Jon Krakauer is an ordinary man who is tasked with the job of describing the commercialism on Mount Everest. Jon thinks to him self “What better way to do this then climb the mountain myself?” So that he does. Before climbing up the mountain however, he realizes it’s not an easy task so he joins the climbing industry with the name of Adventure Consultants who assigns him a group of hiker companions as well as a leader under the name of Robert Hall.
Throughout the trip Jon begins writing down his experience, hoping to be able to share the experience after. As the hikers and he gain altitude, they begin to succumb to the wide array of effects that come with hiking such as weight lose, sickness, and drowsiness. From the inexperienced hikers to the veterans, all people begin slowly bringing themselves to their unaware endings that will soon befall them.
The turning point in the story is when Robert signals for a turning point in the trip. For those unaware, turning point is a given time where everyone must head back to their campground to risk death. In this case it is 2:00pm. As the hike returning down ensues. Several members of the trip die from blizzards and oxygen depletion in the unforgiving terrain. Miraculously, Jon survives.
Without a doubt, the most heart grabbing character in this story would have to be Robert. This is for the sole reason of his skills of a leader. In one instance he risks his life to save others from a terrifying blizzard that had come over the mountain.
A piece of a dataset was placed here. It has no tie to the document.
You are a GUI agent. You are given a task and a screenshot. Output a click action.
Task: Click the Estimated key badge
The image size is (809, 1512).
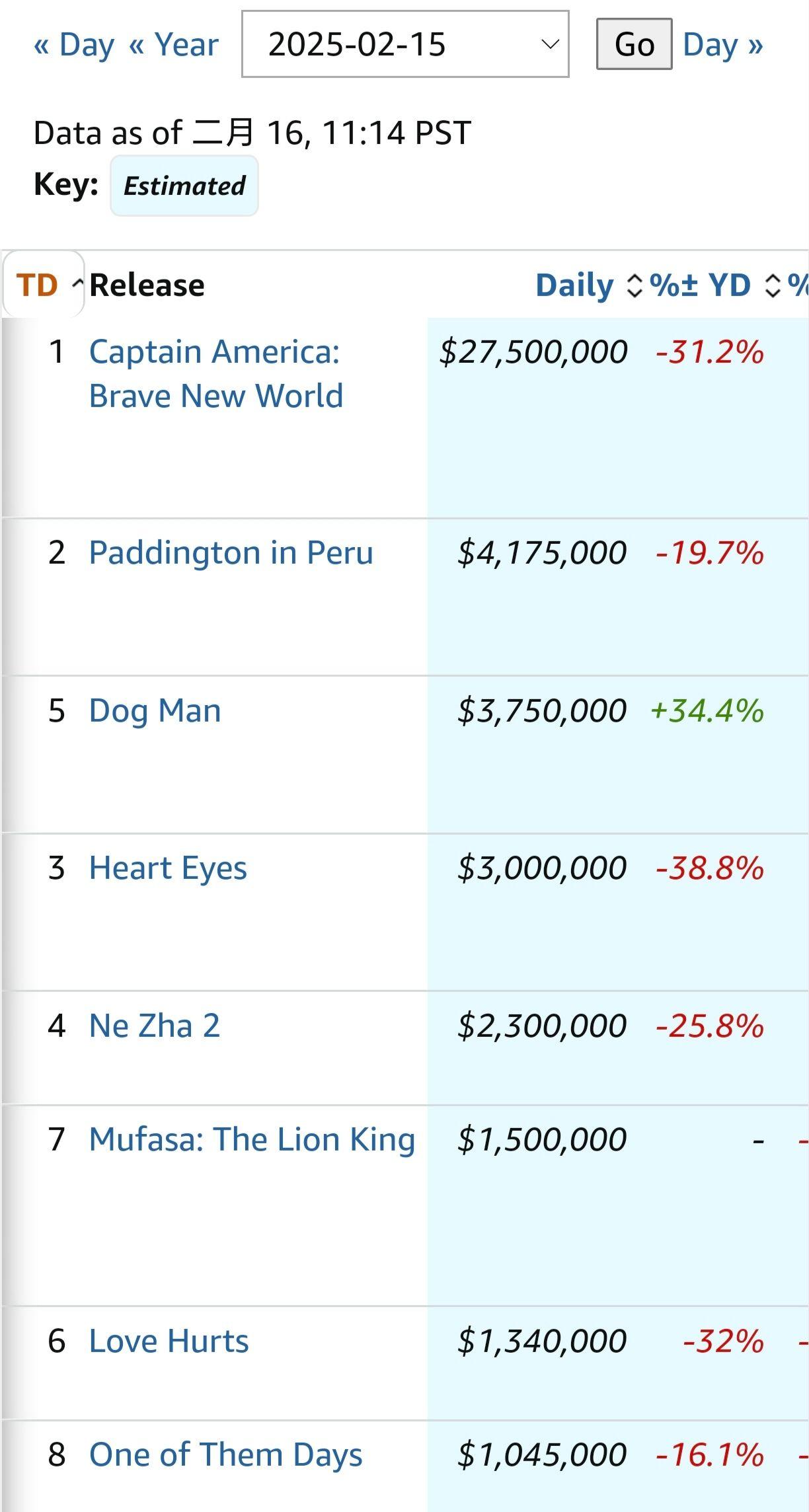184,186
I feel as though people could learn the importance of teamwork and good planning, as well as never expect the best luck. I doubt any of the hikers anticipated there hike going to hell in such a high degree, but with teamwork, some managed to overcome nature.
I can wholeheartedly say that this is one of the greatest books I’ve ever read. My favorite form of reading is a man verses nature type theme, and the fact that this actually happened to people fueled my excitement even more. Although there were some flaws with the book grabbing my attention, the most notable of course being that for a while in the beginning I was bored out of my mind. being there wasn’t much of my interest. I liked that it strengthened itself content wise greatly during the middle and ended very strong.
Being a real experience to somebody, changing something would drastically alter the storyline as everything affects it in some way. It would be rather entertaining to put this in a desert scenario though. Rather than a blizzard it would be a sandstorm, or perhaps dehydration replacing reduced oxygen levels.
I don’t find myself relating to any characters in this book. I have never leaded any organization nor have I been put in a near death scenario. I obviously have not ever died as well.
I’m sure some of the survivors left to die felt alone, scared and like they had no God or master looking over them. I’ve felt this way in some cases, although not in their scenario. Overall, I could relate to this book in very few ways. I just do not find myself relating to a situation where the temperature is far below freezing in a blizzard and I have no means of survival.
I would say anybody who enjoys a great story about survival through teamwork as well as luck, or just anybody looking for a great booking renowned for its content.